3 - Don't Replace Like For Like
One of the issues over time is that you replace like for like.
My friend runs a business that started over thirty years ago. Back then IT was a back office support function - the guys you'd call if your PC wouldn't boot up or dot matrix printer was jammed. Imagine how IT's role has changed over those thirty plus years. A lot happened in that time, the internet, tablets and smartphones, Bring Your Own Device (BYOD), the cloud ... IT became a strategic business partner.
This firm is thoroughly served by its IT team - they anticipate need and actually drive innovation that generates revenue - but this wasn't always the case. Five years ago the firm realised that they'd been hiring IT talent based on a template that was out of date. As staff had left they'd been replaced with candidates who most resembled departing talent in terms of skill sets and attitude, rather than actual needs of the business.
This had been fine when a mis-spooling dot-matrix was all that was at stake, but not when delivery of actual business goals depends upon the talent on your team.
4 - Involve Non-IT Stakeholders As Part Of The Hiring Process
One of my CIO friends is having huge success with this pledge that she made to the business a few years back. Having identified that IT no longer just supported the business - it had become the spine of the business - she decided to involve stakeholders from other relevant parts of the company where necessary and possible.
For instance, when an IT hire would spend most of their time delivering services to the transport department she made sure that the Transport Director was part of the hiring board, and so on.
She has extended this to discussions about temporary requirements that are met through various "as a Service" sources creating huge engagement across her stakeholder network. Furthermore, she has found this to be a two-way street meaning that her IT team is consulted earlier on strategic matters, increasing IT's importance within the organisation.
5 - Encourage Openness And Honesty And Don't Swerve Tough Decisions
We carried out a gap analysis for a client a couple of years back and one of the observations was that three key members of the project team were not delivering in line with the needs of the business. To contextualise this, they were still performing at an acceptable standard based on expectation levels when they were on-boarded - but in the intervening years the market was placing different demands and these team members hadn't adapted.
This observation was met with a surprising response - everyone was expecting it! The CIO, the project leaders, even the team members themselves - they all knew what the problem was. It was a classic elephant in the room!
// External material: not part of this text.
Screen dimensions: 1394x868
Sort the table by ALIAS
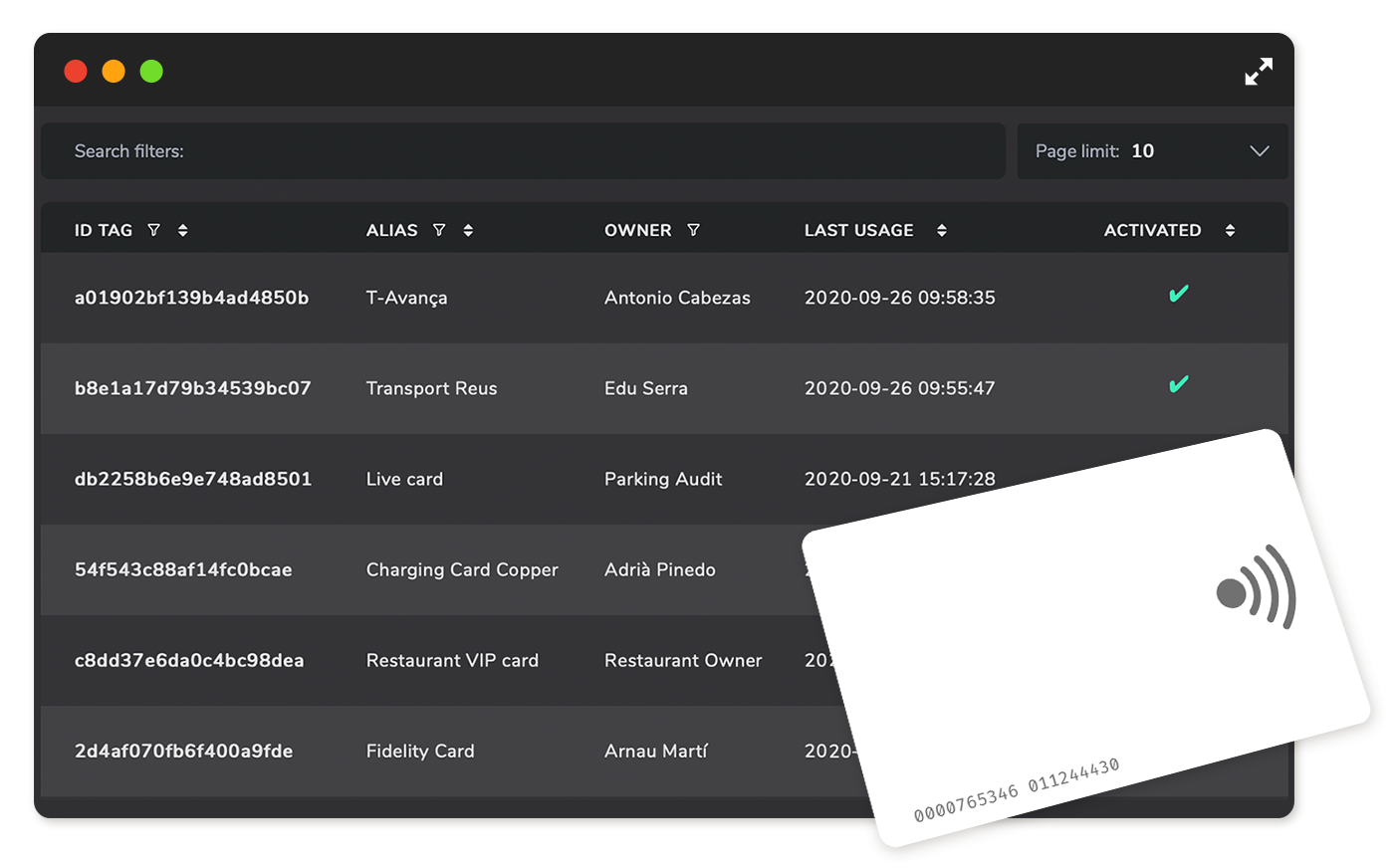click(x=468, y=230)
Dragging the issue into the light allowed for an open discussion and for a solution space to open up. Training of two of the PM team members sharpened their focus, the other decided that this wasn't the right role for them and left and any capability gaps were patched up with talent from the PMaaS market.
This issue had been ongoing for the best part of three years, but no-one had addressed it! Few businesses can afford their IT operation to function this way so be open and never swerve the hard decisions!
In conclusion, you carefully build your IT crew around your business needs and strategies by hiring in core talents, competencies and capabilities. You have a healthy mix of doers and dreamers, leaders and collaborators, visionaries and analytical thinkers and, the truth is, that when you hired them, each was a perfect match for the role they filled. A perfect team of experienced IT professionals with exactly the right skills and attitude - the trouble is that your business needs and the markets that you trade in are never static and staying totally relevant can be hard. Thankfully, it isn't something that you need to do on your own.